Collected data entries
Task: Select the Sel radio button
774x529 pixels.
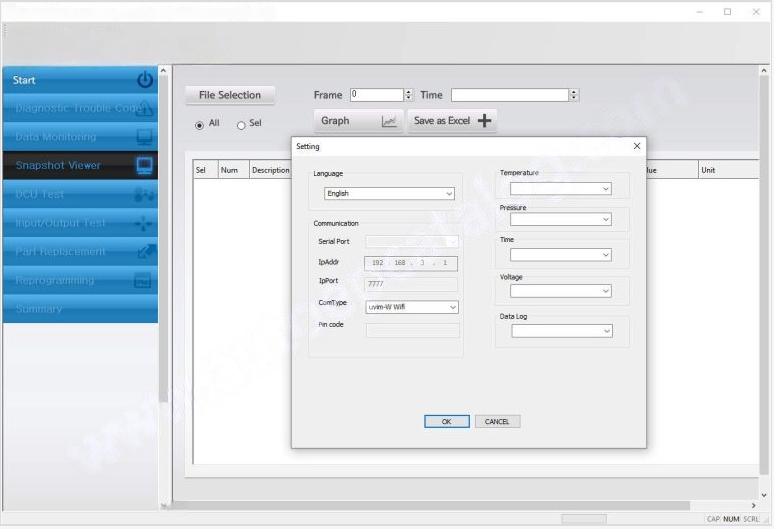Action: coord(241,125)
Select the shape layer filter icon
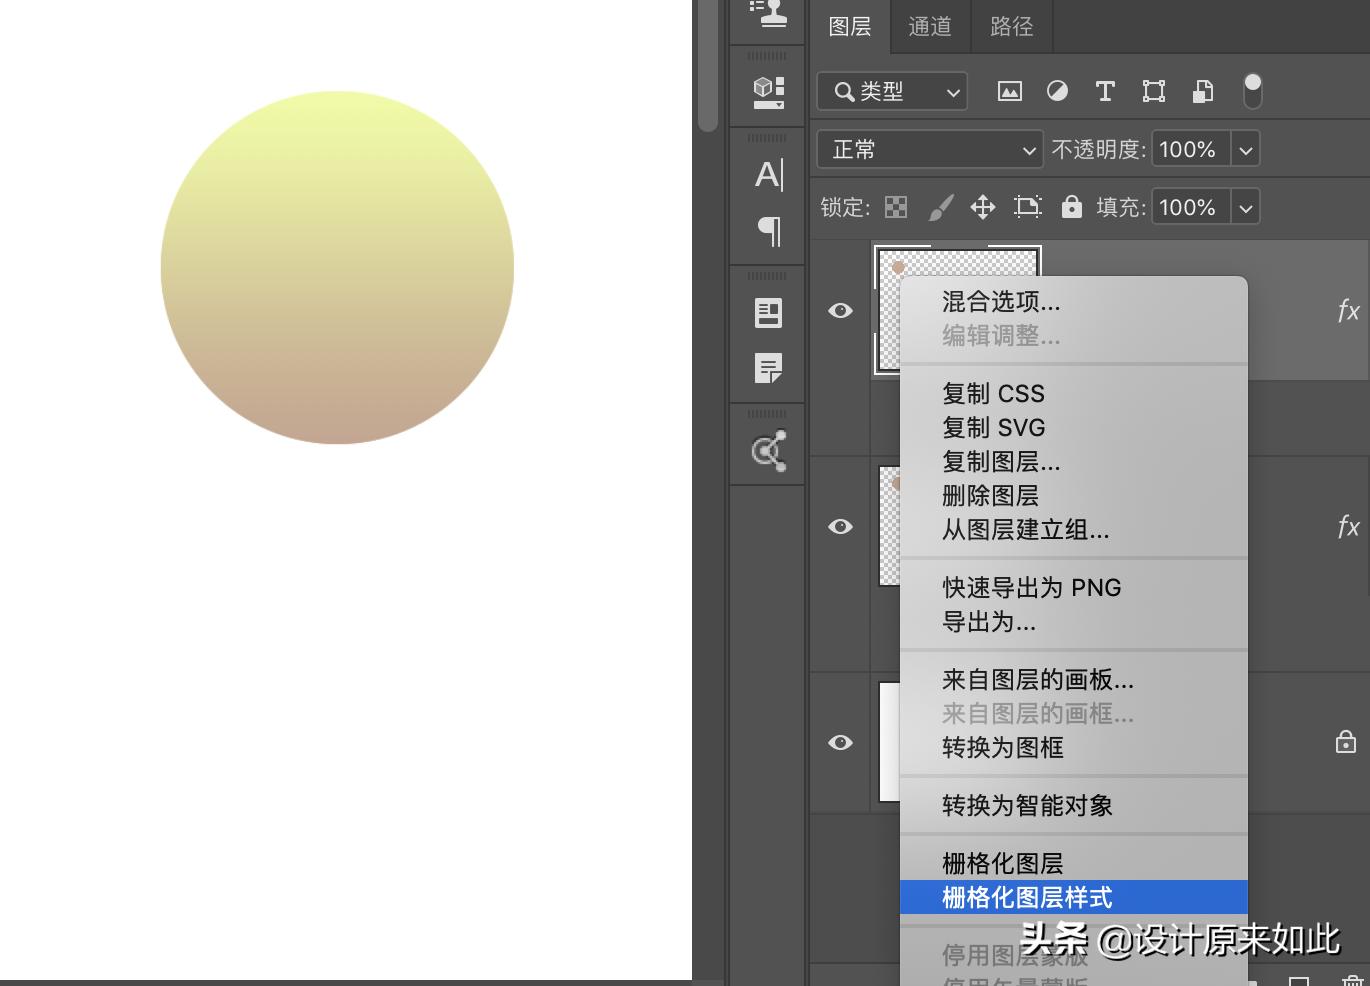 (1153, 91)
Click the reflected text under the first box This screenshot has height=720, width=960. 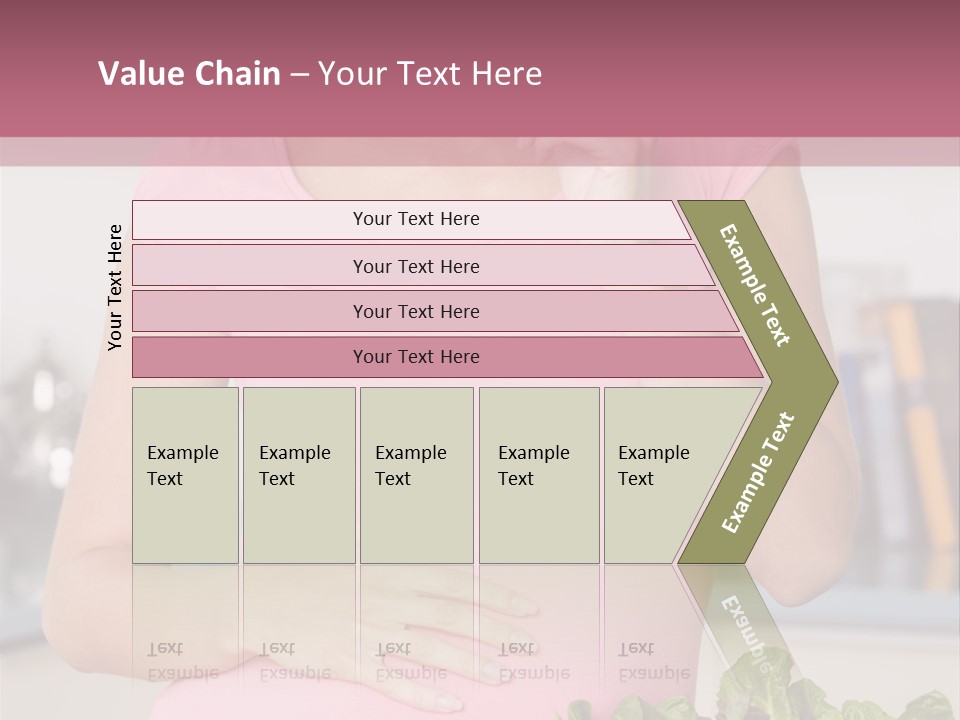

Assignment
Your copy should match the records word for word, with the pictures removed.

Response below
Task: Select the Sel radio button
774x529 pixels.
Action: coord(241,125)
Select the shape layer filter icon
 (1153, 91)
Click the reflected text under the first box This screenshot has height=720, width=960. 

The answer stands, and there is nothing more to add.